AUFGABE:
Beantworte anhand der Seite unten drei Fragen:
1. Welches Bibelwort steht unter der Überschrift „1. Das Morgengebet“?
2. Wie wird das Abendgebet in der Aufzählung im Vorwort bezeichnet?
3. Was meint Benedikt XVI. laut Vorwort mit dem Satz „die Welt soll Liturgie werden“ ausdrücklich nicht, und was stattdessen?

SEITE:
===
Leben im Rhythmus der Liturgie
Inhaltsverzeichnis
1. Worum geht es?
Die Welt soll Liturgie werden. Benedikt XVI
Vorwort: Wenn Benedikt XVI. sagt, die Welt soll Liturgie werden, meint er, dass das menschliche Leben zu einem Ort der Begegnung mit Gott, der Anbetung und der Verherrlichung Gottes werden sollen, so wie es im Zentrum jeder gottesdienstlichen Liturgie geschieht. Alles alltägliche Leben wird so liturgisch, weil es sein Zentrum, seinen Ursprung im Handeln Gottes gefunden hat. Dass die Welt Liturgie werden soll, klingt zunächst sehr abstrakt, aber Benedikt XVI. meint damit keine Flucht aus dem Alltag, sondern eine Durchdringung des Alltags mit dem Geist der Liturgie. Das kann sehr konkret werden. Folgende Aspekte möchte ich diese Woche beleuchten:
1. Das Morgengebet als Eröffnung des Tages, wie ein liturgischer Einzug in den Alltag.
2. Das alltägliche Tun verstehen als Mitwirkung an Gottes Schöpfung und als Begegnungsort für Christus
3. Mahlzeiten mit dankenden Tischgebet in Erinnerung an das Mahl des Herrn, das wir sonntäglich feiern
4. Unterwegs sein in der Welt als Tempel Gottes, denn überall sucht Gott die Begegnung mit uns
5. Abendgebet als eine Vesper des Herzens, bei der man Gott den Tag zurückgibt.
6. Sonntäglicher Gottesdienst als Quelle und Ziel unserer Woche
1. Das Morgengebet
Hier bin ich, sende mich! Jes 6,8
Das Morgengebet als Eröffnung des Tages, wie ein liturgischer Einzug in den Alltag.
===
GEGEBENE DATEN:
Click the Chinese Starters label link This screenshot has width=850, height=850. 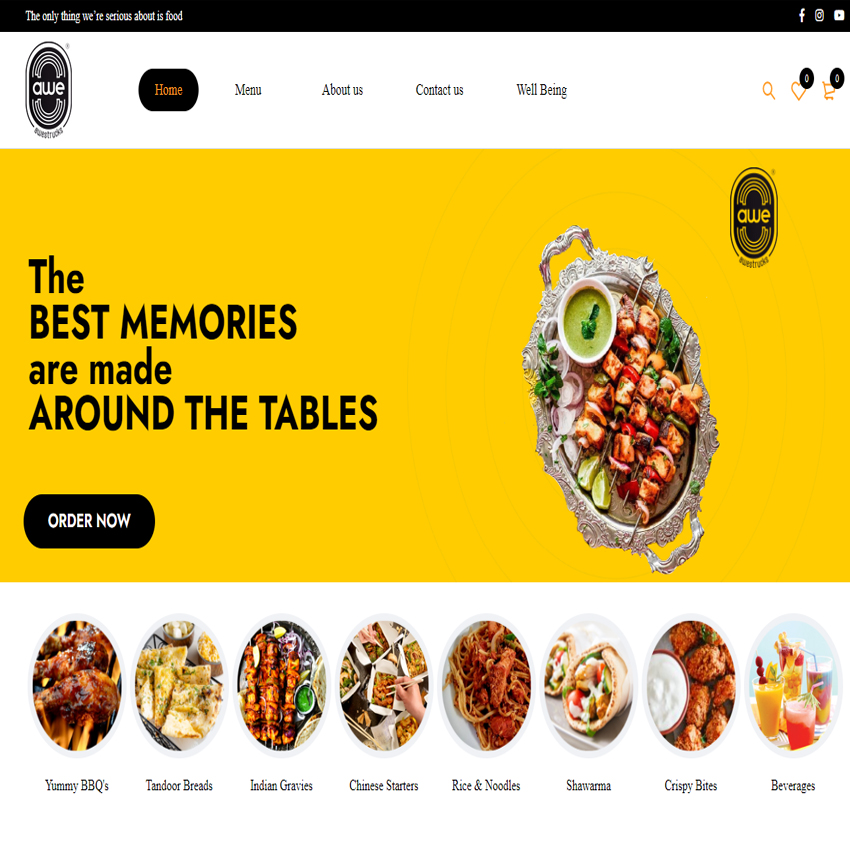[384, 785]
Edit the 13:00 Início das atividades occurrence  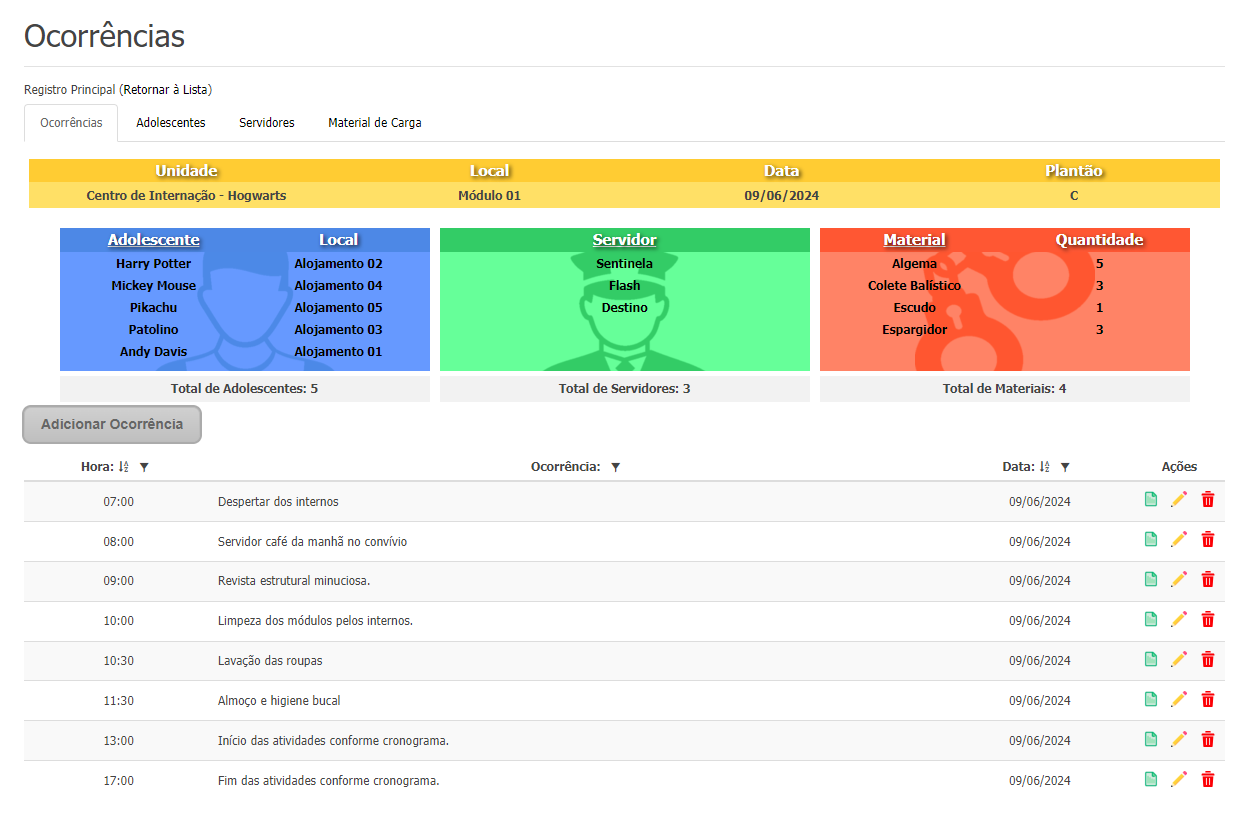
===
RICHTIGE ANTWORT:
1. „Hier bin ich, sende mich!“ (Jes 6,8)
2. Als eine Vesper des Herzens, bei der man Gott den Tag zurückgibt.
3. Keine Flucht aus dem Alltag, sondern eine Durchdringung des Alltags mit dem Geist der Liturgie.